Bei Kopfschmerzpatienten in vielen Ländern wie etwa Norwegen, Korea, Türkei, Indien oder den USA fand man erstaunlich übereinstimmende Zusammenhänge. Besonders fällt ins Auge, dass überall ähnlich viele Betroffene unter einem ausgeprägten Mangel an Vitamin D litten. Dabei gab es einen eindeutigen Zusammenhang zwischen der Schwere, Dauer und Häufigkeit der Beschwerden auf der einen und dem Ausmaß an Vitamin-Unterversorgung auf der anderen Seite, und zwar bei Migräne und Kopfschmerz vom Spannungstyp gleichermaßen. In vielen Erhebungen stand die Anzahl der Kopfschmerztage in engem Zusammenhang mit besonders niedrigen Vitaminwerten der Patienten.

Abhilfe durch Vorbeugung

Um dem Mangel an Vitamin D zu begegnen, können alle Betroffenen aktiv werden, und zwar mit einer ebenso einfachen wie preiswerten Maßnahme. Diese besteht darin, möglichst viel Zeit draußen an der frischen Luft zu verbringen und konsequent jeden Sonnenstrahl auszunutzen. Auch im Winter gibt es zahlreiche Sonnentage. Warum nicht einmal die Mittagspause um einen Spaziergang verlängern? Gerade wenn die Sonne für milde Temperaturen sorgt, sollte man diese Momente zum „Auftanken“ im Freien genießen.
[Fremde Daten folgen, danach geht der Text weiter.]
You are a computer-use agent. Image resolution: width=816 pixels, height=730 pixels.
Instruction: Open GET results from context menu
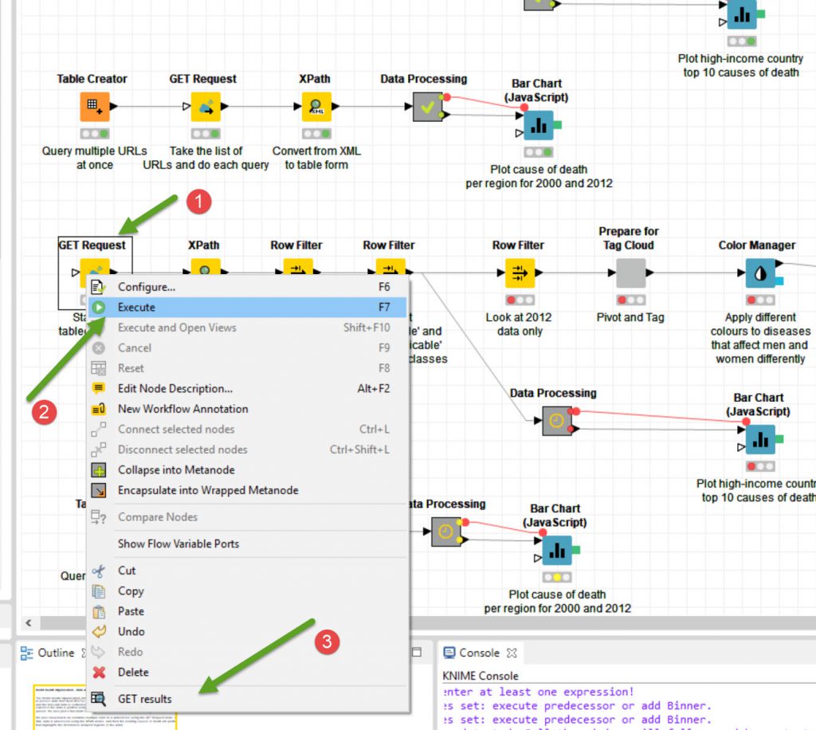pos(144,699)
Dadurch kann der Körper seinen Vitaminmangel vermindern.
Dennoch lässt sich der Mangel an D-Vitamin oftmals nicht ganz ausgleichen. Deshalb hat die Wissenschaft einen zweiten Ansatz entwickelt, nämlich die Anregung der Vitaminbildung mithilfe von Tageslichtlampen zu unterstützen. Auch ärztlicherseits wird diese Vorgehensweise als hilfreich angesehen und daher empfohlen.
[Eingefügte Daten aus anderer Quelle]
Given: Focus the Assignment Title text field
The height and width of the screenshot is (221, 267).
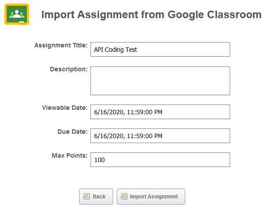Looking at the screenshot, I should tap(160, 49).
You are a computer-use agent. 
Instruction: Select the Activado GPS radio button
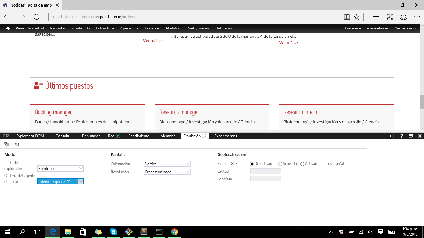click(x=280, y=164)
Nur dann, wenn alle vorbeugenden Maßnahmen nicht ausreichen, kann man Vitamin D als Medikament einsetzen. Dies sollte allerdings immer unter ärztlicher Anleitung und für einen sehr begrenzten Zeitraum erfolgen. Dabei müssen stets alle Vor- und Nachteile einer solchen Behandlung erwogen werden. Den Einsatz eines Medikaments sollte man nur als letzte Möglichkeit in Betracht ziehen.

Möglicherweise werden uns zukünftig weitere, dem Kopfschmerz vorbeugende Maßnahmen etwas Linderung in den Wochen des „Winterblues“ verschaffen. Echte Erleichterung stellt sich allerdings erst dann ein, wenn die Tage wieder länger werden und die Sonne uns mit wohltuendem Licht und Wärme zum „Vitamine tanken“ einlädt. Bis dahin gilt auch in der dunklen Jahreszeit: Kopfschmerzbetroffene sollten sich möglichst oft draußen an der frischen Luft bewegen und jeden Sonnenstrahl nutzen.